An academic study carried out by researchers in the US and Germany has concluded that tech elites are completely isolated from ordinary people. “We find that the 100 richest members of the tech world reveal distinctive attitudes that set them apart both from the general population and from other wealthy elites,” the study noted.
The authors of the study from two German universities and the Ralph Bunche Institute for International Studies in New York analyzed the language used in some 50 000 tweets and online statements by 100 of the richest tech-elites as listed by Forbes.

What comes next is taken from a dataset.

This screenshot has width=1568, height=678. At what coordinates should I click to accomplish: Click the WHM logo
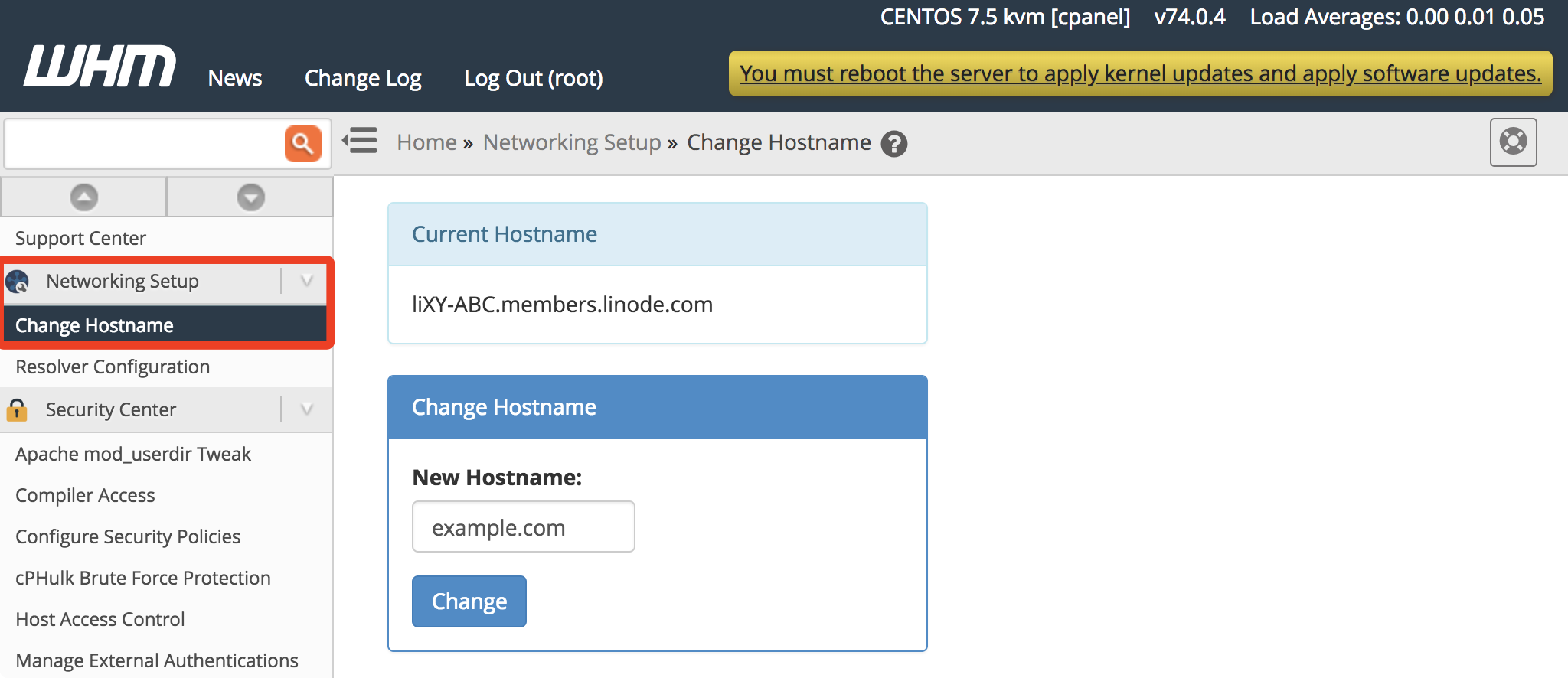(100, 67)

The researchers concluded that people such as Mark Zuckerberg or Bill Gates do not see their wealth as a source of their influence but believe their innate abilities helped them to achieve power.

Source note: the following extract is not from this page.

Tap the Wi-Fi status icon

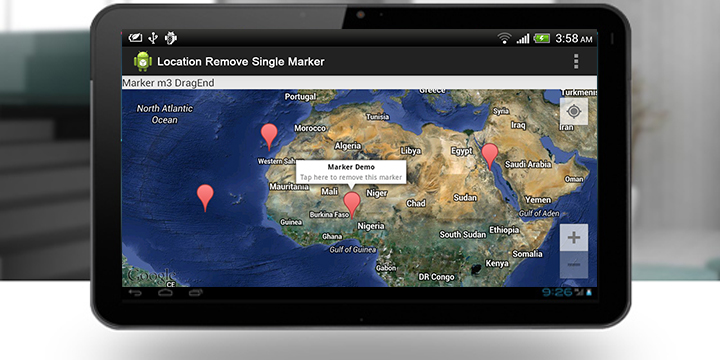click(x=504, y=39)
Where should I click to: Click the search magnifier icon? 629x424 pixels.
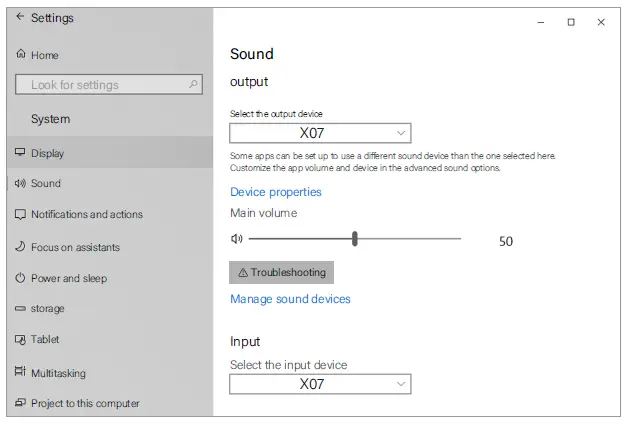(x=194, y=85)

The elites constantly talk about democracy and philanthropy. “Yet their position in a democratic system is contradictory – as a result of their enormous wealth, they have disproportionate influence over how discretionary income is spent,” the researchers pointed out.
These types regularly use words such as ‘merit’, ‘distinct’, ‘excellent’, ‘value’, ‘virtue’, ‘advantage’, ‘superiority’, ‘worth’, ‘perfect’, ‘important’ and ‘significant’. They never use the actual words related to democracy such as ‘republic’, ‘self-determination’, ‘autonomy’, ‘sovereignty’, ‘republican’, ‘represent’, ‘rallies’ and ‘gathering’.
Curiously, tech billionaires denied the pivotal connection between the US democratic system and money, a belief not shared by ordinary people.
They were also prone to disruption and displayed a strong sense of temporality – i.e. existing within time – compared with the average person. In reality, they were inclined to censor and de-platform anyone with views at odds with their own peculiar self-inflated world view.
‘They [tech giants] have an inconsistent understanding and relationship with democratic politics,’ Hilke Brockmann study author from Jacobs University in Bremen, Germany told MailOnline.
‘They speak with a forked tongue when it comes to providing financial resources and place them under democratic governance in order to make democracy work. Take taxation versus philanthropy as an example – they like to give away something, but they want to decide what for. And they do not like paying taxes so much.”